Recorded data
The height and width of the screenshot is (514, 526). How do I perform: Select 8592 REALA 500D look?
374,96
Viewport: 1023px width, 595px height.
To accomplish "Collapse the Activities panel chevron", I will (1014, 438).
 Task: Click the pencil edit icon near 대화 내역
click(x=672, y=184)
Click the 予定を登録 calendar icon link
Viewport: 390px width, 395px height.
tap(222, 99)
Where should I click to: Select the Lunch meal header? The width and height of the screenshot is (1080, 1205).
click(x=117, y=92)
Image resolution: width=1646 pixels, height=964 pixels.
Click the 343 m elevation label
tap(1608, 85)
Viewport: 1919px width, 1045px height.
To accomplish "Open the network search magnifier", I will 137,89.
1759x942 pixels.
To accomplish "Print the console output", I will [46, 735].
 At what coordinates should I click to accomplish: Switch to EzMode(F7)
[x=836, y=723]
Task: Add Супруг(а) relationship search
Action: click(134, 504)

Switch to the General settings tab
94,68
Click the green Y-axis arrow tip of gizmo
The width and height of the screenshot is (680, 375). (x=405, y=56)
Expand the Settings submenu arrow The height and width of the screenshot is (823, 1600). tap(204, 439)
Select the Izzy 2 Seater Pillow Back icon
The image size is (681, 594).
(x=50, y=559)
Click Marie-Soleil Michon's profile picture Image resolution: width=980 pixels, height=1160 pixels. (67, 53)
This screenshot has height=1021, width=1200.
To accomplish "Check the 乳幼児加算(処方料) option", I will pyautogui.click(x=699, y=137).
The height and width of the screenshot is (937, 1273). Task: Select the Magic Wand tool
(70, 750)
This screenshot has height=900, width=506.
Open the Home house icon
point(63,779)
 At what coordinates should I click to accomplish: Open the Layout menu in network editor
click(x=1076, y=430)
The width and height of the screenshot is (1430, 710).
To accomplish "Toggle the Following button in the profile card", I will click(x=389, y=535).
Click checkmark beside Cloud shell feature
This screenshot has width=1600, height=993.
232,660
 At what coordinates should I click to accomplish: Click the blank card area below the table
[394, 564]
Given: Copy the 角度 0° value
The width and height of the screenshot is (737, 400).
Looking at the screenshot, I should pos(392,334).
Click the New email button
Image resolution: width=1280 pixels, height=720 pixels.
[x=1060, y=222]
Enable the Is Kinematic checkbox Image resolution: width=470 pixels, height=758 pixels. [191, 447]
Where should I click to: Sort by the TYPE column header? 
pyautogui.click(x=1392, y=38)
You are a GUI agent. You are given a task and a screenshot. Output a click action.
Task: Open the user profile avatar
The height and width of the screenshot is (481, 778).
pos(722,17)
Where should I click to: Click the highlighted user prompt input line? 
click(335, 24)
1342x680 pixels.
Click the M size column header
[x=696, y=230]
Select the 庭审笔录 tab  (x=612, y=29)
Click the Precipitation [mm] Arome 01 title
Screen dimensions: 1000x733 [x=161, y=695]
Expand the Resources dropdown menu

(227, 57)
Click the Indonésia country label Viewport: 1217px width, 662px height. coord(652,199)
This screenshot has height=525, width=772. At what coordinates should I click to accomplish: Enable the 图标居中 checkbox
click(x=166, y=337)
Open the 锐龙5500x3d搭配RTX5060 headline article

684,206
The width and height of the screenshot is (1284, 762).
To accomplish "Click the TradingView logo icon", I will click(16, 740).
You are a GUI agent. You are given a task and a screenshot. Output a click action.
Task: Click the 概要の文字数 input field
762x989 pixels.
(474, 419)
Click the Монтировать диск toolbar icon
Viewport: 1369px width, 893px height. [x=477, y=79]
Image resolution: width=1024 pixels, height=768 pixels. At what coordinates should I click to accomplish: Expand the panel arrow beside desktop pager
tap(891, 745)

PROBLEM DETAILS: Repeat each entry above, matching every line exactly.

RESULT OF THE EXERCISE:
The height and width of the screenshot is (514, 526). How do I perform: Select 8592 REALA 500D look?
374,96
Viewport: 1023px width, 595px height.
To accomplish "Collapse the Activities panel chevron", I will (1014, 438).
 Task: Click the pencil edit icon near 대화 내역
click(x=672, y=184)
Click the 予定を登録 calendar icon link
Viewport: 390px width, 395px height.
tap(222, 99)
Where should I click to: Select the Lunch meal header? The width and height of the screenshot is (1080, 1205).
click(x=117, y=92)
Image resolution: width=1646 pixels, height=964 pixels.
Click the 343 m elevation label
tap(1608, 85)
Viewport: 1919px width, 1045px height.
To accomplish "Open the network search magnifier", I will 137,89.
1759x942 pixels.
To accomplish "Print the console output", I will [46, 735].
 At what coordinates should I click to accomplish: Switch to EzMode(F7)
[x=836, y=723]
Task: Add Супруг(а) relationship search
Action: click(134, 504)

Switch to the General settings tab
94,68
Click the green Y-axis arrow tip of gizmo
The width and height of the screenshot is (680, 375). (x=405, y=56)
Expand the Settings submenu arrow The height and width of the screenshot is (823, 1600). tap(204, 439)
Select the Izzy 2 Seater Pillow Back icon
The image size is (681, 594).
(x=50, y=559)
Click Marie-Soleil Michon's profile picture Image resolution: width=980 pixels, height=1160 pixels. (67, 53)
This screenshot has height=1021, width=1200.
To accomplish "Check the 乳幼児加算(処方料) option", I will pyautogui.click(x=699, y=137).
The height and width of the screenshot is (937, 1273). Task: Select the Magic Wand tool
(70, 750)
This screenshot has height=900, width=506.
Open the Home house icon
point(63,779)
 At what coordinates should I click to accomplish: Open the Layout menu in network editor
click(x=1076, y=430)
The width and height of the screenshot is (1430, 710).
To accomplish "Toggle the Following button in the profile card", I will click(x=389, y=535).
Click checkmark beside Cloud shell feature
This screenshot has width=1600, height=993.
232,660
 At what coordinates should I click to accomplish: Click the blank card area below the table
[394, 564]
Given: Copy the 角度 0° value
The width and height of the screenshot is (737, 400).
Looking at the screenshot, I should pos(392,334).
Click the New email button
Image resolution: width=1280 pixels, height=720 pixels.
[x=1060, y=222]
Enable the Is Kinematic checkbox Image resolution: width=470 pixels, height=758 pixels. [191, 447]
Where should I click to: Sort by the TYPE column header? 
pyautogui.click(x=1392, y=38)
You are a GUI agent. You are given a task and a screenshot. Output a click action.
Task: Open the user profile avatar
The height and width of the screenshot is (481, 778).
pos(722,17)
Where should I click to: Click the highlighted user prompt input line? 
click(335, 24)
1342x680 pixels.
Click the M size column header
[x=696, y=230]
Select the 庭审笔录 tab  (x=612, y=29)
Click the Precipitation [mm] Arome 01 title
Screen dimensions: 1000x733 [x=161, y=695]
Expand the Resources dropdown menu

(227, 57)
Click the Indonésia country label Viewport: 1217px width, 662px height. coord(652,199)
This screenshot has height=525, width=772. At what coordinates should I click to accomplish: Enable the 图标居中 checkbox
click(x=166, y=337)
Open the 锐龙5500x3d搭配RTX5060 headline article

684,206
The width and height of the screenshot is (1284, 762).
To accomplish "Click the TradingView logo icon", I will click(16, 740).
You are a GUI agent. You are given a task and a screenshot. Output a click action.
Task: Click the 概要の文字数 input field
762x989 pixels.
(474, 419)
Click the Монтировать диск toolbar icon
Viewport: 1369px width, 893px height. [x=477, y=79]
Image resolution: width=1024 pixels, height=768 pixels. At what coordinates should I click to accomplish: Expand the panel arrow beside desktop pager
tap(891, 745)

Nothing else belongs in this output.